LOS 26: Black-Litterman vs. Resampled Efficient Frontier

Hi everyone, I’m currently reading LOS 26 but I’m having some trouble differentiating Black-Litterman and Resampled Efficient Frontier. Would someone kindly offer their insight on each of them and the differences between them please? Thank you. GreenTomato

In mean-variance optimization we try to figure out the mean returns and risks of each assets by using a sample return-risk model. Now the drawback is that the returns from this model may not be correct at all. (as it is from a sample) We are trying to solve for how much money to allocate to different assets by using return and risks of each assets. So we do this using the below two methods: Black-Litterman: In black-litterman, we already assume that the initial expected returns are whatever is required so that the equilibrium asset allocation is equal to what we observe in the markets. We just state our different assumptions about the returns and how confident we are of those assumptions. Then we invest money in those assets. Resampled efficient frontier: To account for uncertainty about returns from one sample, we create different efficient frontiers based on different samples.
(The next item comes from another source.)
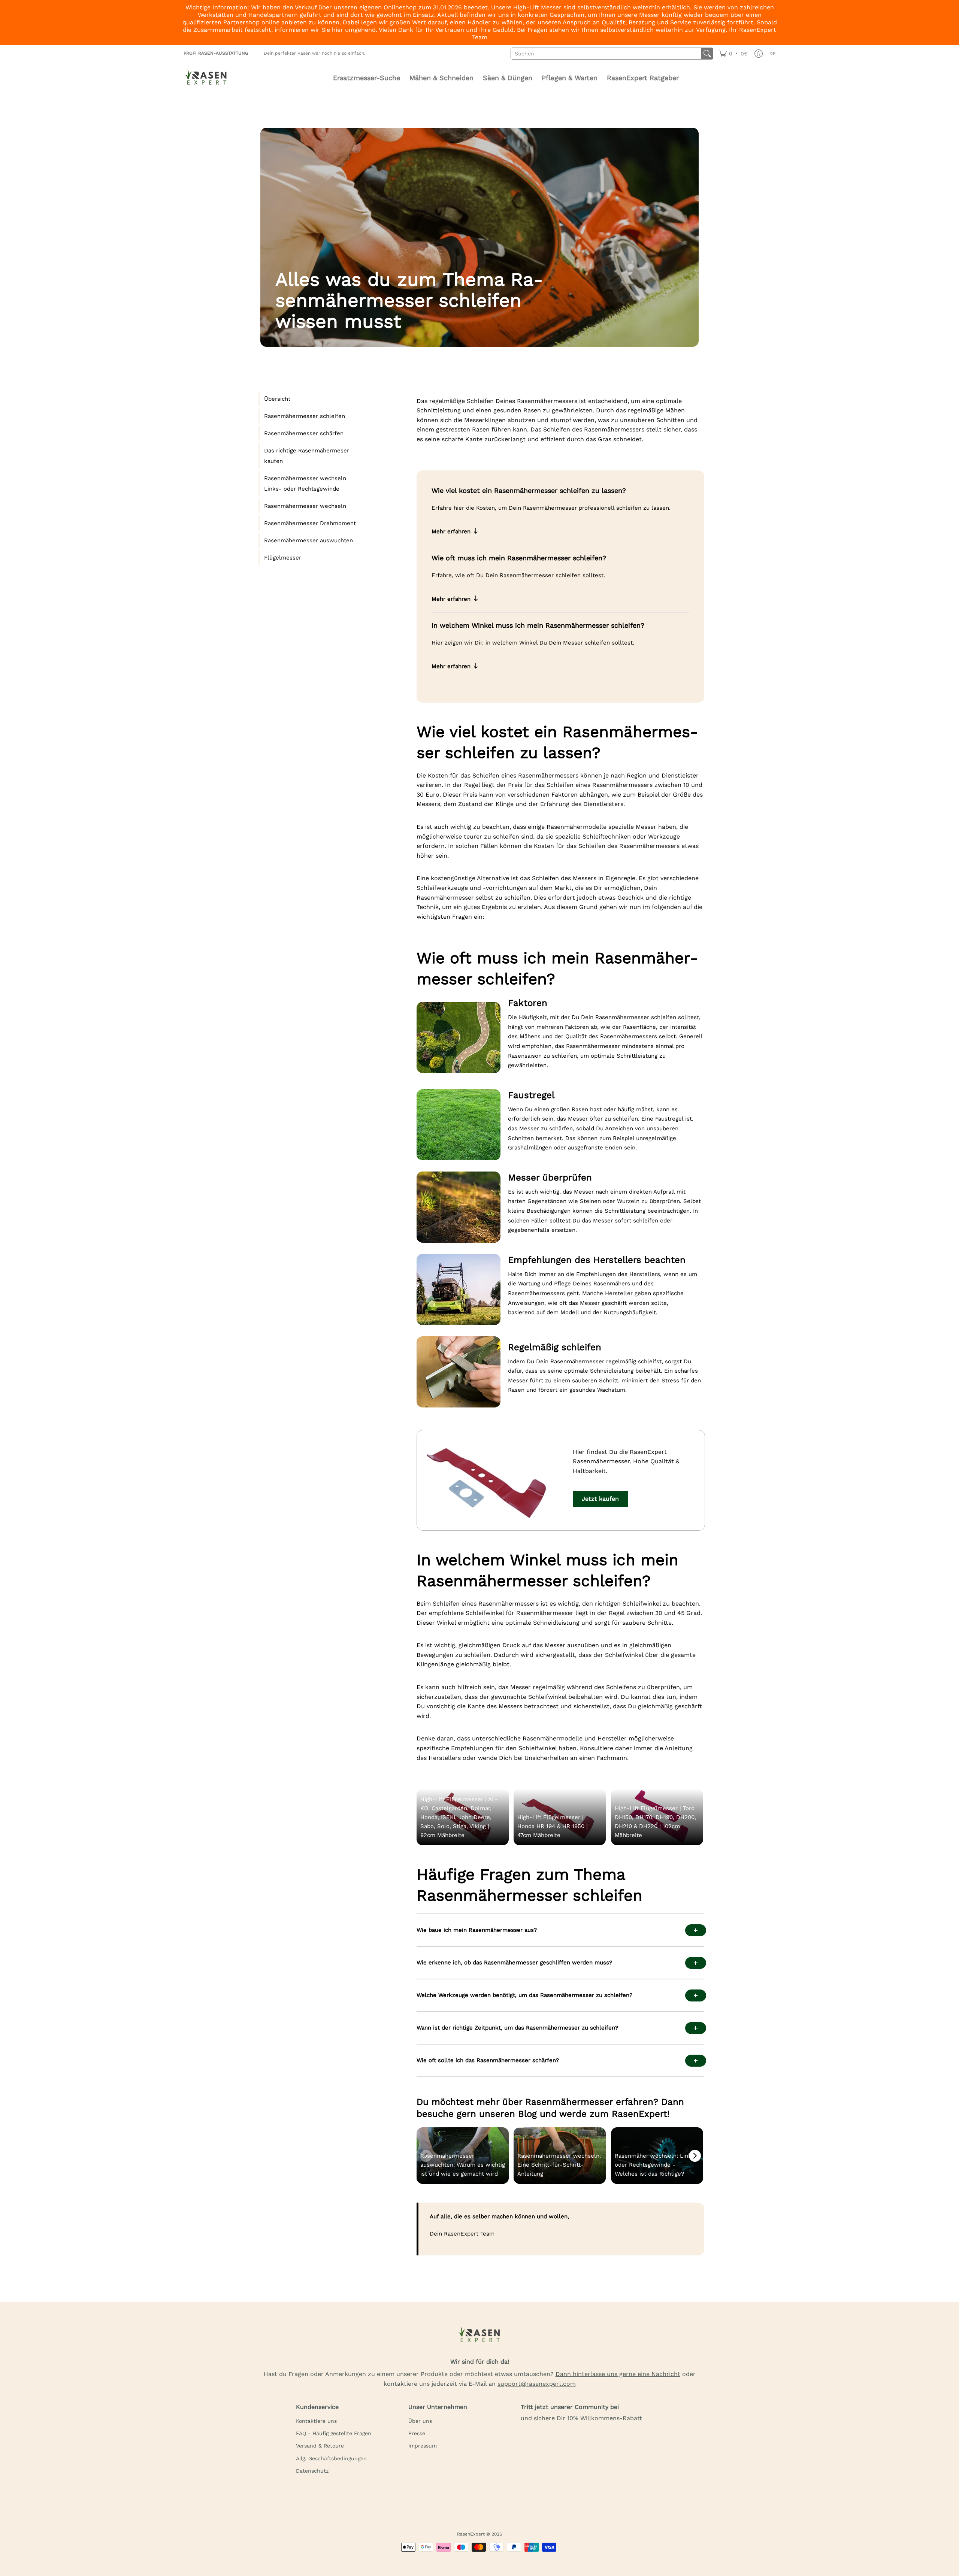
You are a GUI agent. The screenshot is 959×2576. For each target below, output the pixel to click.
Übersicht (277, 399)
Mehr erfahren (451, 531)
We then aggregate them into a re-sampled efficient frontier which is an average of all the different samples. Thus the average mean and variance of different assets is used to invest money in.

2 Likes

They are both similar in their objective , to get stable representative weights for different asset classes in the face of uncertainties in the returns estimation. Resampled eff. frontier tries to do this by running simulations or trials using small variations in expected returns and getting more robust estimates at each point along the frontier. Process involves averaging weights across trials.( I think this is a mechanical process , doesn’t involve your views as an investor) B-L does this by taking current asset weights as given and using covariances of returns ( historical ) , estimating the expected returns, then imposing views of either absolute return estimates or relative expected returns , then re-estimate the asset weights ( what should be the weights for small divergences from current weights) Resampled is a patented , proprietary method , but it is methodological , not based on much research , at the same time gives stable , realistic asset weights . b-l is based on theory and there is research to back it. Nevertheless there is some criticism because covariances can be finicky and hard to estimate as well.

1 Like

Resampled method is based on bootstraping idea from statistics, BL is based on combination of equilibrium approach and shrinkage estimators.